▶ **WORK TO BE COMPLETED**
Extract the data verbatim from the line that contains "At what coordinates" through the end of the data, including both ends, and omit the pictures from your answer.

····················

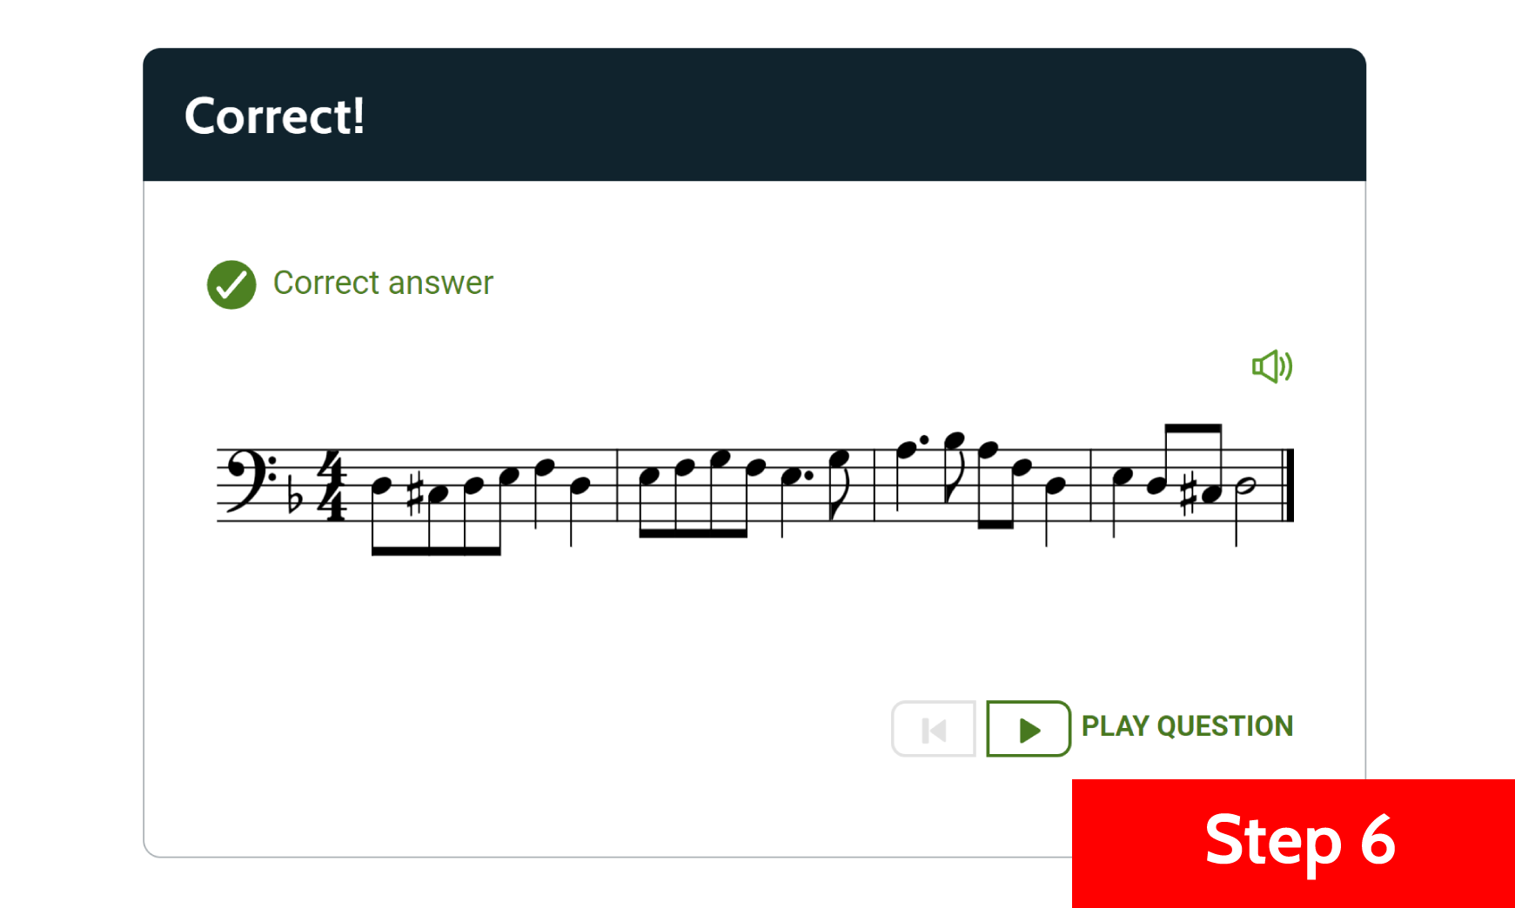Viewport: 1515px width, 908px height.
Task: Click the sharp accidental in measure one
Action: [416, 493]
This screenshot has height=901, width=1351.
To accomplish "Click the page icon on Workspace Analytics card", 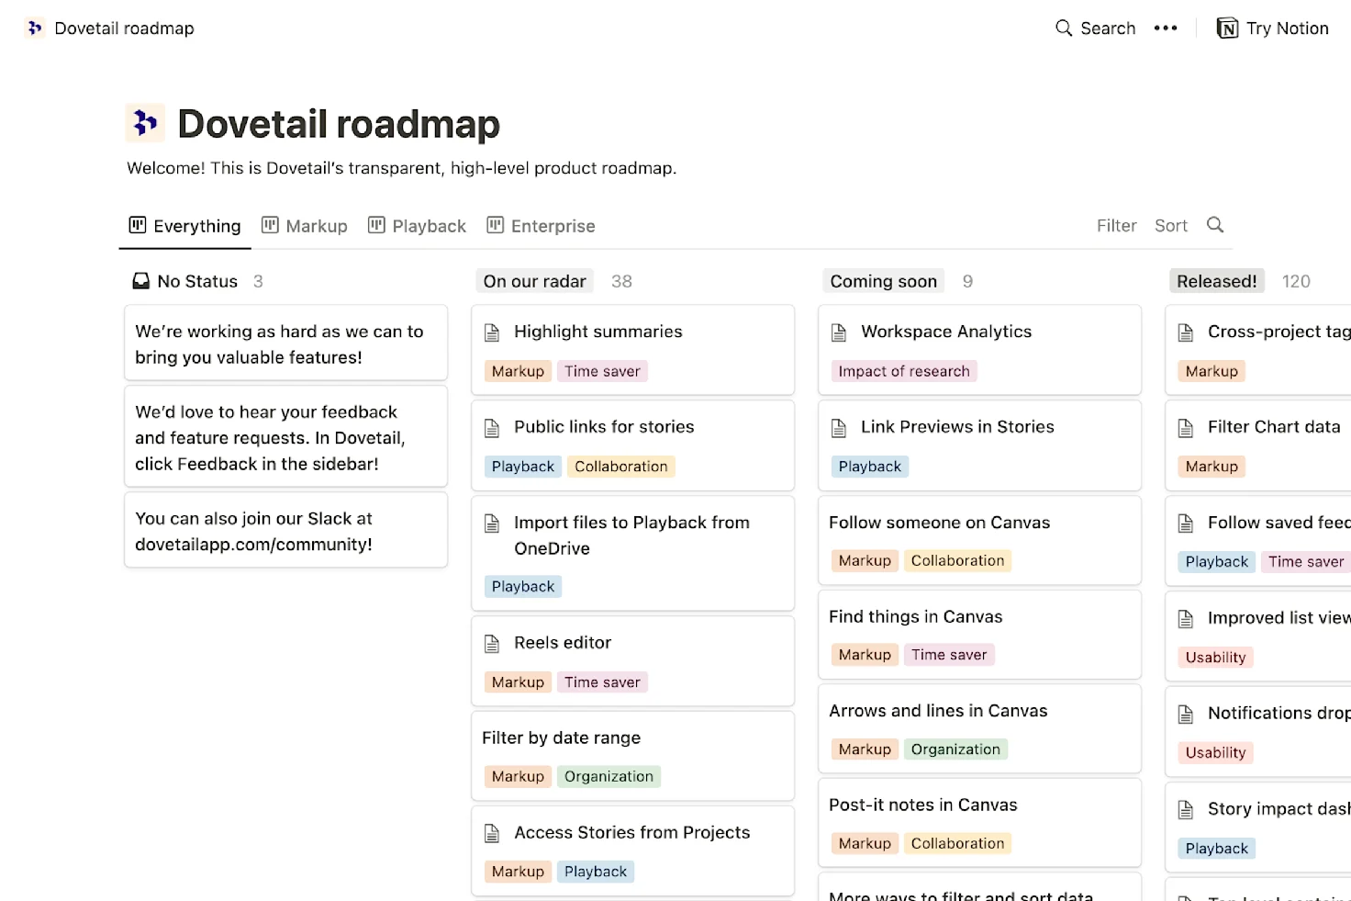I will click(x=839, y=332).
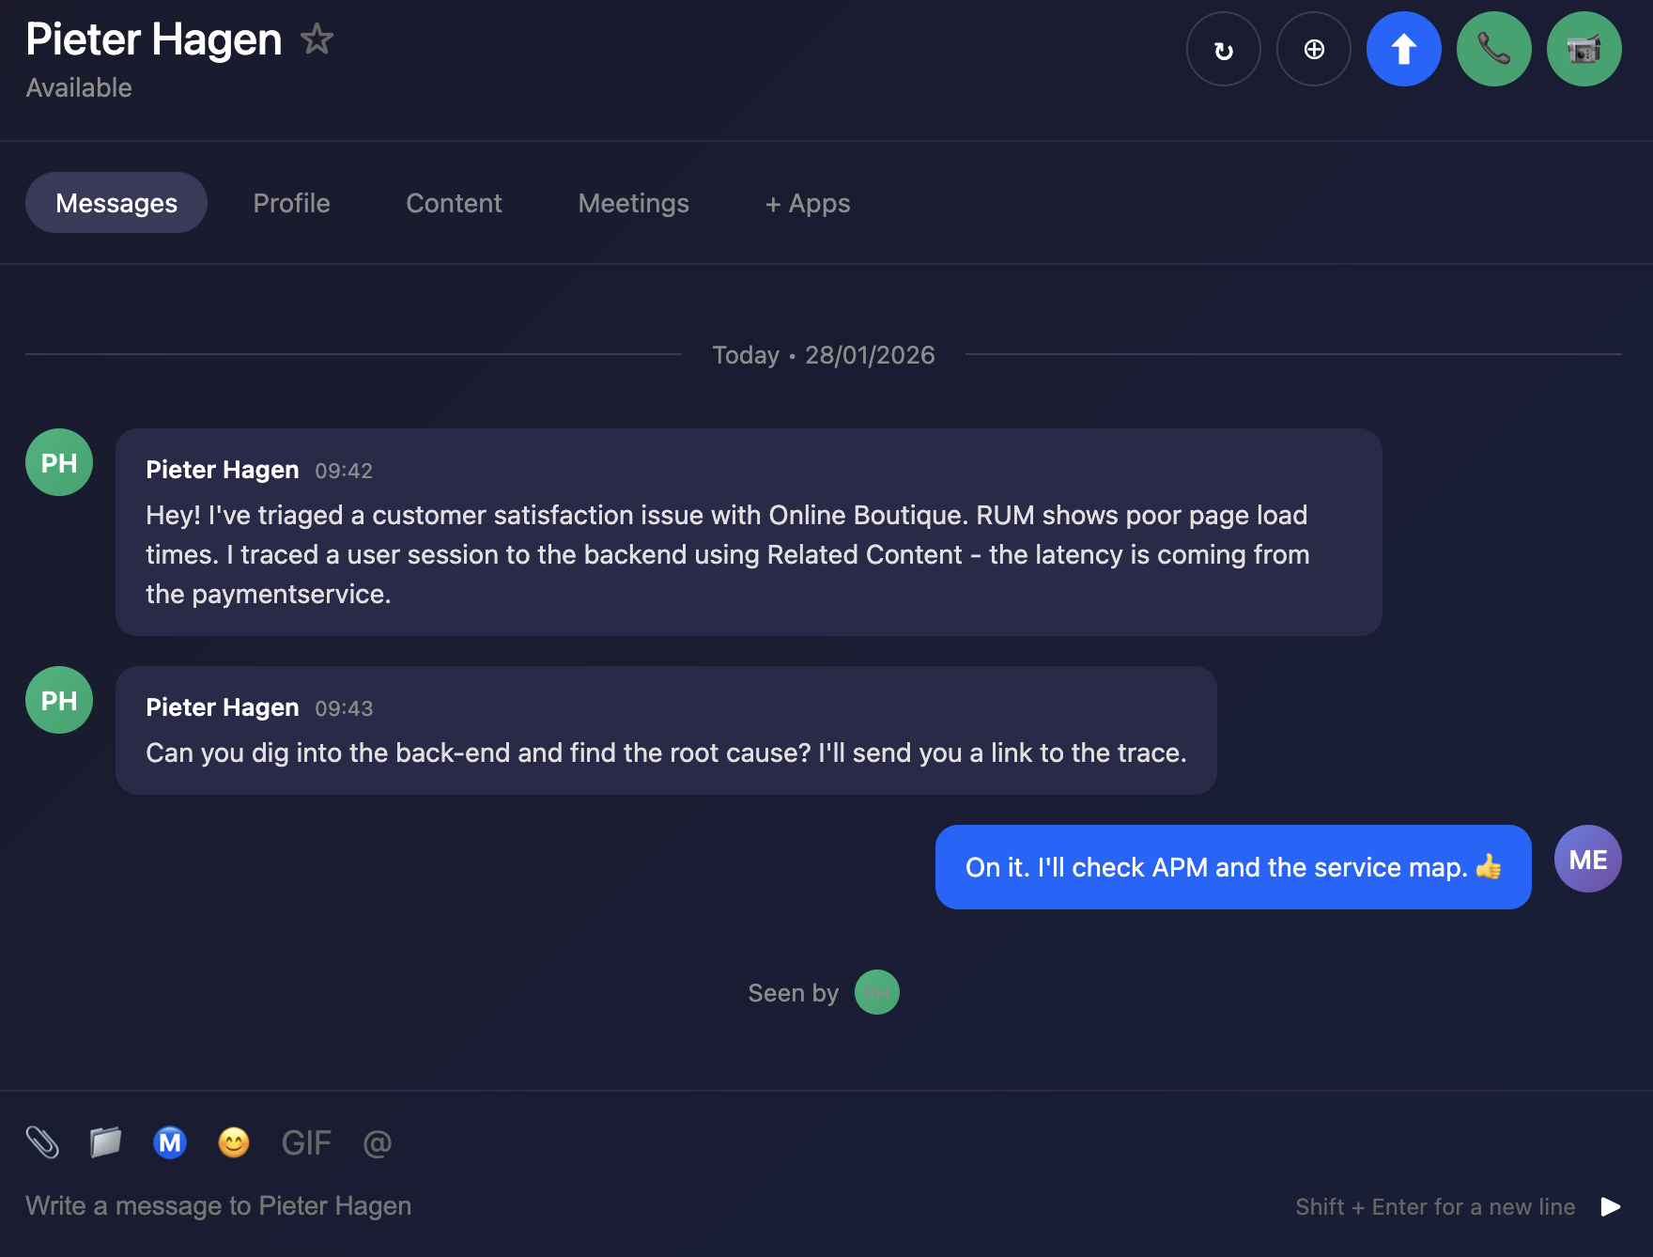1653x1257 pixels.
Task: Star Pieter Hagen as favorite
Action: pyautogui.click(x=317, y=39)
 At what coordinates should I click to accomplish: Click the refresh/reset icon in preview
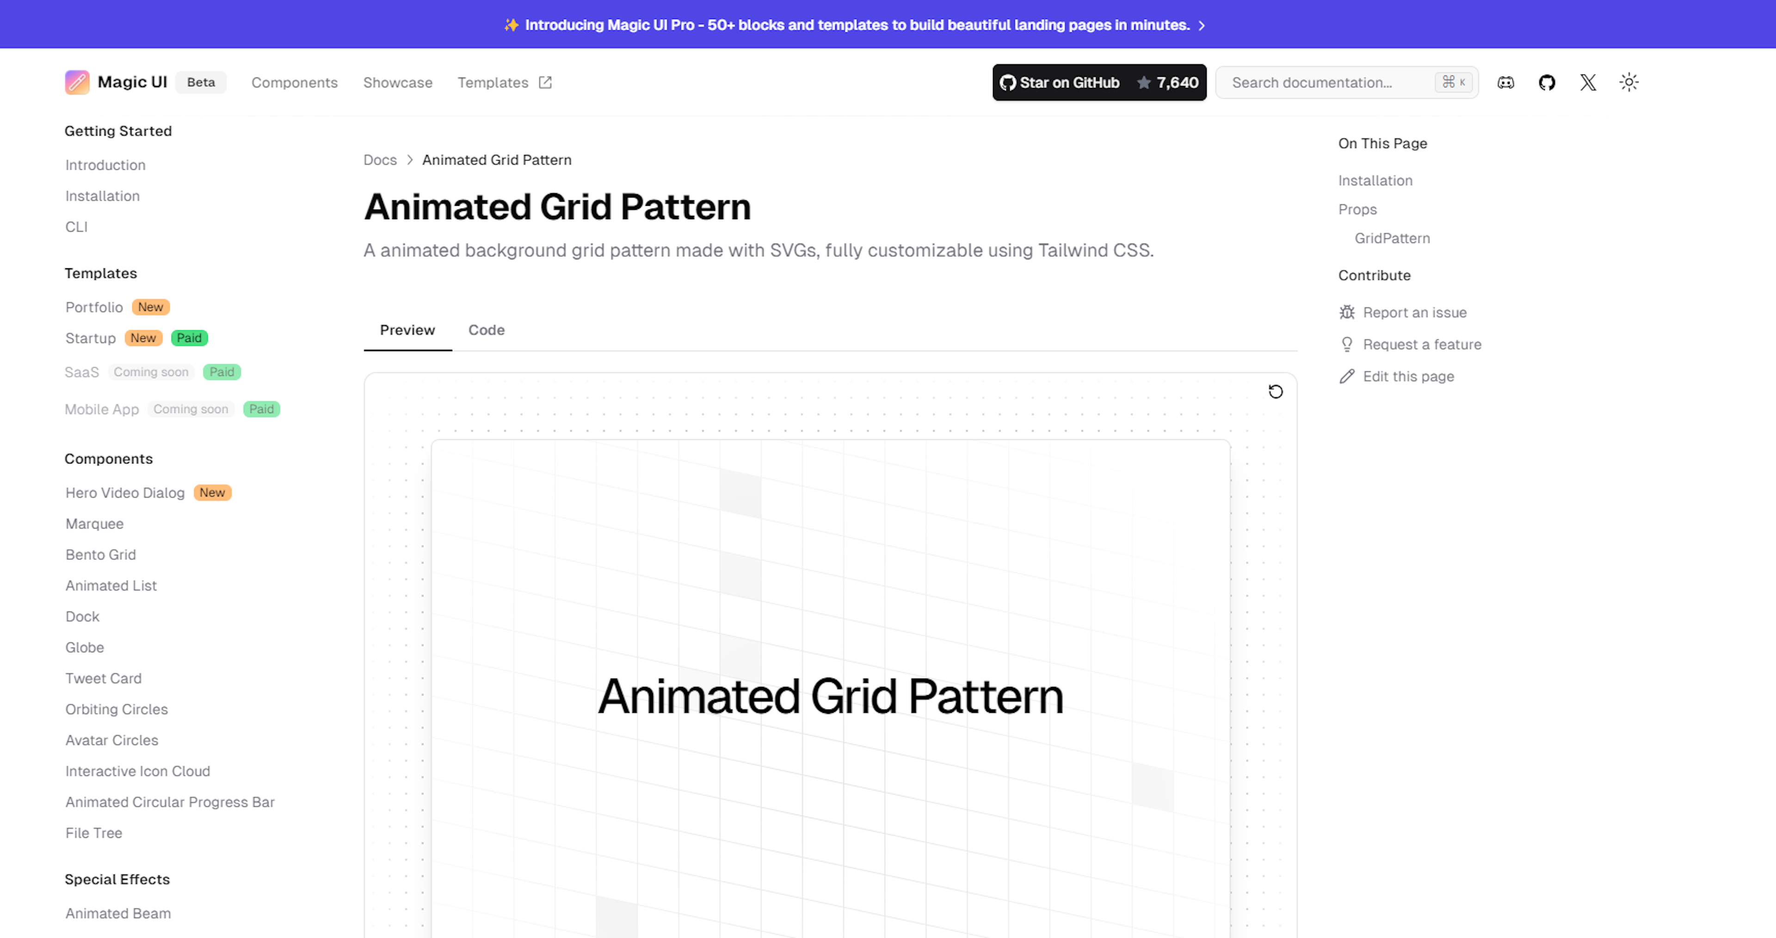point(1275,391)
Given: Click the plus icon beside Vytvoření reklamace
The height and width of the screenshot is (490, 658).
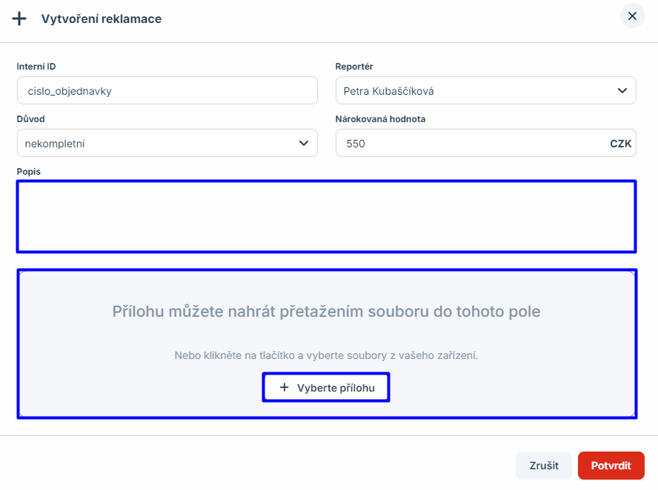Looking at the screenshot, I should coord(19,19).
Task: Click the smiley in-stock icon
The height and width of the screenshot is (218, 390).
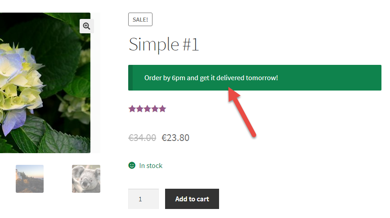Action: pos(132,165)
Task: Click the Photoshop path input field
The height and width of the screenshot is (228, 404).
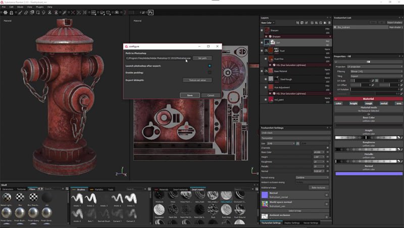Action: (158, 58)
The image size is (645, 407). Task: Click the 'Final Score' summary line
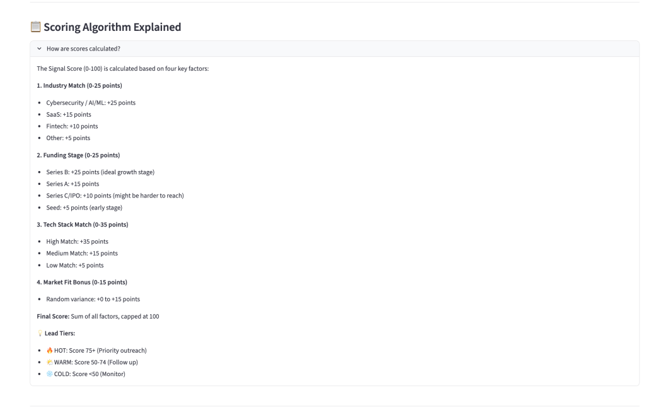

····················

▶ **RIGHT ANSWER**
 At what coordinates should I click to accomplish: Click the refresh/reset icon in preview
point(1275,391)
Given: Click the plus icon beside Vytvoření reklamace
The height and width of the screenshot is (490, 658).
Looking at the screenshot, I should coord(19,19).
Task: Click the smiley in-stock icon
The height and width of the screenshot is (218, 390).
Action: pos(132,165)
Task: Click the Photoshop path input field
The height and width of the screenshot is (228, 404).
Action: (158, 58)
The image size is (645, 407). Task: Click the 'Final Score' summary line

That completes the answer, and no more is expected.